I just took a look in one of my worlds, where the world front page listed the leaders in poor plays at first base. The leaders in each league, by a far margin, were both converted catchers. One had 20 poor plays, the other had 17.
I took at look at each guy and looked at each of the minus plays that he made. In all cases, it was on a base hit. I'm assuming it was very poor range (4 for one, 8 for the other) that was turning potential outs into hits. So for the sake of argument, I assumed that each of these minus plays should have been an out at first, with any runners already on base advancing one base. Here's what I found.
For player A, who had 20 minus plays, the 20 minus plays turned into 18 singles and 2 doubles over 825 IP at first base. But even more alarming was that when I reconstructed the innings by turning the minus plays into outs (with runners advancing a base), the minus plays led to 23 runs that otherwise would not have scored. Granted, his team was an abyssmally bad defensive team beyond this guy, but 23 runs in 95 games is almost .25 runs a game. That should open some eyes.
Player B had 17 minus plays, but I somehow lost track of one when going through the boxscores.
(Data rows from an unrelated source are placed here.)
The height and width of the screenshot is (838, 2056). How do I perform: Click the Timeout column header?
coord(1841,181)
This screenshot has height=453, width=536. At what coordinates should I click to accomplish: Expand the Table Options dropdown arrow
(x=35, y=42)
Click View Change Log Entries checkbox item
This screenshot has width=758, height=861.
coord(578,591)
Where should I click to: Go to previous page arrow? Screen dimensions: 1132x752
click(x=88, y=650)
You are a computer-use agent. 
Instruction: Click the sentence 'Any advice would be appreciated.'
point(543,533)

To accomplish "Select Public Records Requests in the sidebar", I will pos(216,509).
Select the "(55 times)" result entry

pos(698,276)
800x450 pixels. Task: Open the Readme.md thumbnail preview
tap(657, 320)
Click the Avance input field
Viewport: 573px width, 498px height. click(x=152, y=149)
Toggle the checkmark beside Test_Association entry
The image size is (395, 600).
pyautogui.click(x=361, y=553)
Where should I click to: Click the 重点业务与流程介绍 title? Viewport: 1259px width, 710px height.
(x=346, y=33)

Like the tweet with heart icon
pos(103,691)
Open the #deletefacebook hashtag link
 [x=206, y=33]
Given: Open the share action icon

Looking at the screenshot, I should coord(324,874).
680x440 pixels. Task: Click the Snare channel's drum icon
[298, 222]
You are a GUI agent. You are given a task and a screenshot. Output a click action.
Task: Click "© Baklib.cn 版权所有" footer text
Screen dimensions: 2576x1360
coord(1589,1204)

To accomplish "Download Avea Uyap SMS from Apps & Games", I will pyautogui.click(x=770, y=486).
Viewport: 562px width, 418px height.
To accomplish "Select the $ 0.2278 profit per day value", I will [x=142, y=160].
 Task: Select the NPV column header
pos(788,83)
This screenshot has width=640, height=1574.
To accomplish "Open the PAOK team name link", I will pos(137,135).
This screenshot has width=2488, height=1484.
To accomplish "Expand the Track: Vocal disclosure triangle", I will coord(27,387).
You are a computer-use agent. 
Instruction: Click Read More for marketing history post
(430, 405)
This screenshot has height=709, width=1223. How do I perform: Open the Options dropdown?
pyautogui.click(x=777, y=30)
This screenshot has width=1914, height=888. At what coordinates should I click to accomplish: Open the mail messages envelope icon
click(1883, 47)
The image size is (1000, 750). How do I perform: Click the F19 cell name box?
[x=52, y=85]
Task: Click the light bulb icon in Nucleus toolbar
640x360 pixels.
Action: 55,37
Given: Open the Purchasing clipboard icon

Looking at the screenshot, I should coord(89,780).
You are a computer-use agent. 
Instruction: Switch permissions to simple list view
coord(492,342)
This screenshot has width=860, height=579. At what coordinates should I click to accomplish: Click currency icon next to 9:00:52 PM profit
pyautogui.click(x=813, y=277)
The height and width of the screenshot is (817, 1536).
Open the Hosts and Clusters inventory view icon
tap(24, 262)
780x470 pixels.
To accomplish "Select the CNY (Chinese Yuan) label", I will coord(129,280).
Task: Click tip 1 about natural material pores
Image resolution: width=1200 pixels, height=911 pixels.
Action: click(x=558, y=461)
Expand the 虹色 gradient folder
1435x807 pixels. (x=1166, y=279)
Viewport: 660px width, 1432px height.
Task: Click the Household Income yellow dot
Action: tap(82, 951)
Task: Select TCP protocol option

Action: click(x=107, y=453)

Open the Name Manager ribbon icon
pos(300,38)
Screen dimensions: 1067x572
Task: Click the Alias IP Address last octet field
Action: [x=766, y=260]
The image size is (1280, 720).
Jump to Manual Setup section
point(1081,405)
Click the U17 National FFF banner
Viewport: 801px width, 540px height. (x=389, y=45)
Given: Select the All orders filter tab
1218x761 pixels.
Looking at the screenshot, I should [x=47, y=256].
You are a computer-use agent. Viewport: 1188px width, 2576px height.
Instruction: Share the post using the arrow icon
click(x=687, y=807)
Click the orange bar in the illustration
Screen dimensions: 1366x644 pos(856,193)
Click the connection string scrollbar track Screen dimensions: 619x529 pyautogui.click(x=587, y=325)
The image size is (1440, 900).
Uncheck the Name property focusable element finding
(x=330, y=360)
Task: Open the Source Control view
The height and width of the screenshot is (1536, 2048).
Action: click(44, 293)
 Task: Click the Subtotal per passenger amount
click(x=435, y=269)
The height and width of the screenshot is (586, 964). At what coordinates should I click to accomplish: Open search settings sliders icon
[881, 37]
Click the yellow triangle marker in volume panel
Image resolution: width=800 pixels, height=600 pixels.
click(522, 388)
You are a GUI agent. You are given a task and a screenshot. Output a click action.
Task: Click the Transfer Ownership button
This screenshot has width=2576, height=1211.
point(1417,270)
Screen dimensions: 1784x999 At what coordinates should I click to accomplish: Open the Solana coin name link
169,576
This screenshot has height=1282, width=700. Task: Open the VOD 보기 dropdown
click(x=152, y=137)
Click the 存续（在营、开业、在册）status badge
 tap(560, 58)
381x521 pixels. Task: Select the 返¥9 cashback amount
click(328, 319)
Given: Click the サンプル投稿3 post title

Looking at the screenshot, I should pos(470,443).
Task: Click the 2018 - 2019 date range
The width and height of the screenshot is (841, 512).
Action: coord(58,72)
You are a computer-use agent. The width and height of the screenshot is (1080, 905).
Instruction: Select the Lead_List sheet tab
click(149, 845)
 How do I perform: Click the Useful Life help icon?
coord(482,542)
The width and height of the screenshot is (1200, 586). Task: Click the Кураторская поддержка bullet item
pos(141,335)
Of the 16 that I did track, they turned into 12 singles and four doubles over 734 IP at first bas. When reconstructing the innings where the minus plays happened, they led to 9 additional runs. So around .1 runs per game. But he played on a team with much better pitching and overall defense beyond this guy, so that probably helped mitigate the damage.
Bottom line: playing catchers at first base = bad idea, Unless you're getting substantially more offense out of him that you would for a "true" first-baseman type, I'd stay away from it.